CaBP4 is a calmodulin-like neuronal calcium-binding protein that functions as a critical modulator of presynaptic calcium channel gating at photoreceptor ribbon synapses. CaBP4 binds the IQ motif of the Cav1.4 L-type calcium channel via its Ca²⁺-sensing C-lobe, displacing the channel's autoinhibitory ICDI domain to dramatically increase channel availability and sustain calcium influx required for tonic neurotransmitter release (PMID:22936811, PMID:25258313). Its modulatory activity is dynamically regulated by PKCζ-mediated phosphorylation at Ser37, which is enhanced in light-adapted retinas, and by PP2A-mediated dephosphorylation, creating a light-dependent tuning mechanism for presynaptic calcium signals (PMID:18003854, PMID:23341017). Loss of CaBP4 disrupts photoreceptor synapse structure, severely attenuates synaptic transmission to second-order neurons, and causes a congenital stationary night blindness-like (CSNB2-like) phenotype in mice and humans (PMID:16249514, PMID:16960802).

Mechanistic history

Synthesis pass · year-by-year structured walk · 7 steps
  1. 2005 High

    Whether CaBP4 is required for photoreceptor synaptic function was unknown; Cabp4-knockout mice demonstrated that CaBP4 is essential for both rod and cone synapse maintenance and for signal transmission to bipolar cells, establishing its non-redundant role at the outer plexiform layer.

    Evidence Double-knockout mouse (Cabp4−/−; Gnat1−/−), ERG, electron microscopy, immunocytochemistry

    PMID:16249514

    Open questions at the time
    • Molecular target through which CaBP4 exerts its synaptic effect was not identified
    • Whether CaBP4 acts pre- or postsynaptically was not resolved
  2. 2006 High

    The molecular target of CaBP4 at the synapse was identified as the Cav1.4 L-type calcium channel; direct association with the Cav1.4 C-terminal domain and phenotypic similarity between CaBP4 and Cav1.4 loss explained the synaptic transmission defect and linked CABP4 mutations to a CSNB2-like human disease.

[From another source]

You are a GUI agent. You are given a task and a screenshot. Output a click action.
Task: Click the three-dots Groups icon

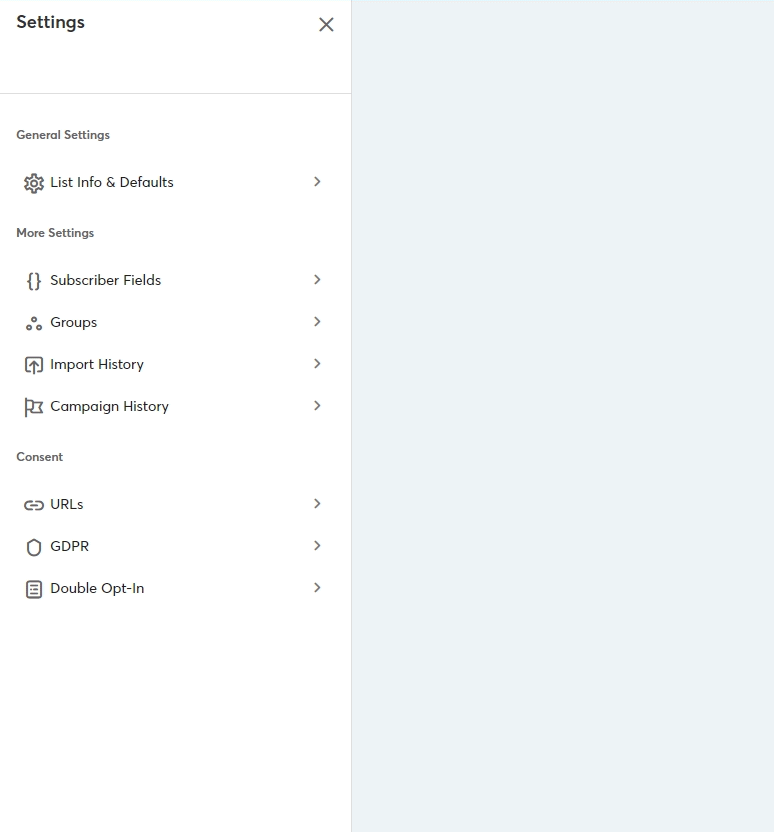pos(34,323)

    Evidence Candidate gene approach, protein interaction assays (CaBP4–Cav1.4 C-terminal domain binding), mouse knockout phenotype comparison, human patient analysis

    PMID:16960802

    Open questions at the time
    • Precise binding site on Cav1.4 and mechanism of channel modulation were undefined
    • Whether CaBP4 modulates other voltage-gated calcium channels was untested
  3. 2007 High

    How CaBP4 activity is regulated was unknown; identification of PKCζ phosphorylation at Ser37 and demonstration that this phosphorylation is light-dependent and required for CaBP4's ability to prolong Cav1.3 calcium currents revealed a post-translational switch linking ambient light conditions to presynaptic calcium dynamics.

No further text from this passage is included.